If we were in that situation again I would go simply to keep my family fed and myself healthy. Survival.

No Matter How Much I Love My Children

My children are the light of my life.  They have in one instant change my life forever and do so again and again everyday.  I would do anything for them, but our minds play evils tricks with us.  We have been through hell and back.  We have survived our quicksand and yet I torture myself with the; What If…..

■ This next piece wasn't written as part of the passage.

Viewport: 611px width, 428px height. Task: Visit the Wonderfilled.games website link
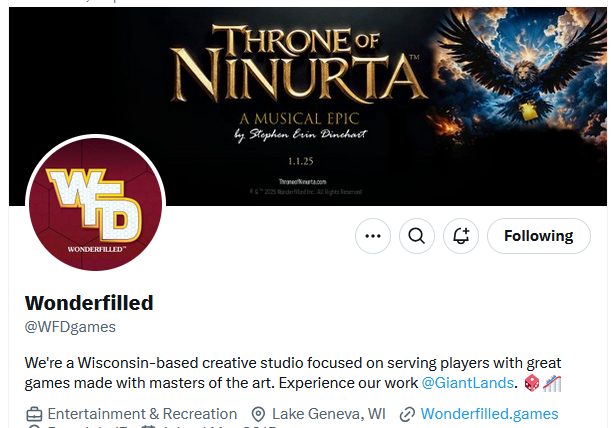point(489,414)
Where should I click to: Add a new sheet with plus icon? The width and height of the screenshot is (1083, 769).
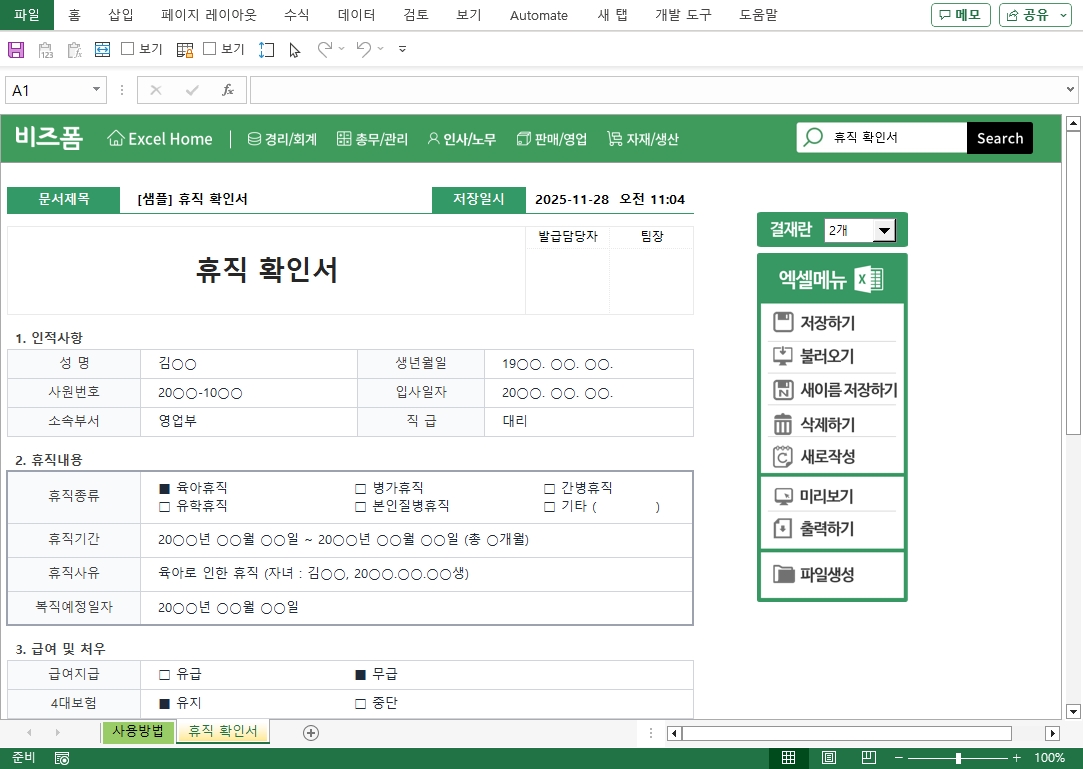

Really it is about Emily.  We chose to have Emily and I am so happy for that decision.  But, what if we had made a different decision.  Sometimes when in my darkest times I would look at her beautiful sleeping form and wonder how our life would be different, easier without her.  I gave up so much to have her.  I could work like normal if not for her.  Getting a house would have more options without her.  Because of her we need at least 3 bedrooms, yet, 2 bedroom homes are so much cheaper…..School is so expensive and we haven’t started saving for college yet.  Usually at this point I am crying because I love her so much that even the thought of life without her is physically painful.

If we never had Emily I would not have the giggles when the three of them are goofing around.  We would never have the flowers picked by her from the yard.  We would never have the little pink shoe hanging from our Garage door to remind us of how stinky her feet would get after wearing Crocs.  I never could understand how such a compact, cute, bubbly little girl could have such smelly feet.

After following this line of thought and having a good cry, it is at this time that I know that we are on this path for a reason; to help others.  I am not alone in having these feelings.  I am not alone in knowing that I would trade everything again for her, it still doesn’t make it easy to swallow.  It helps to know I am not alone.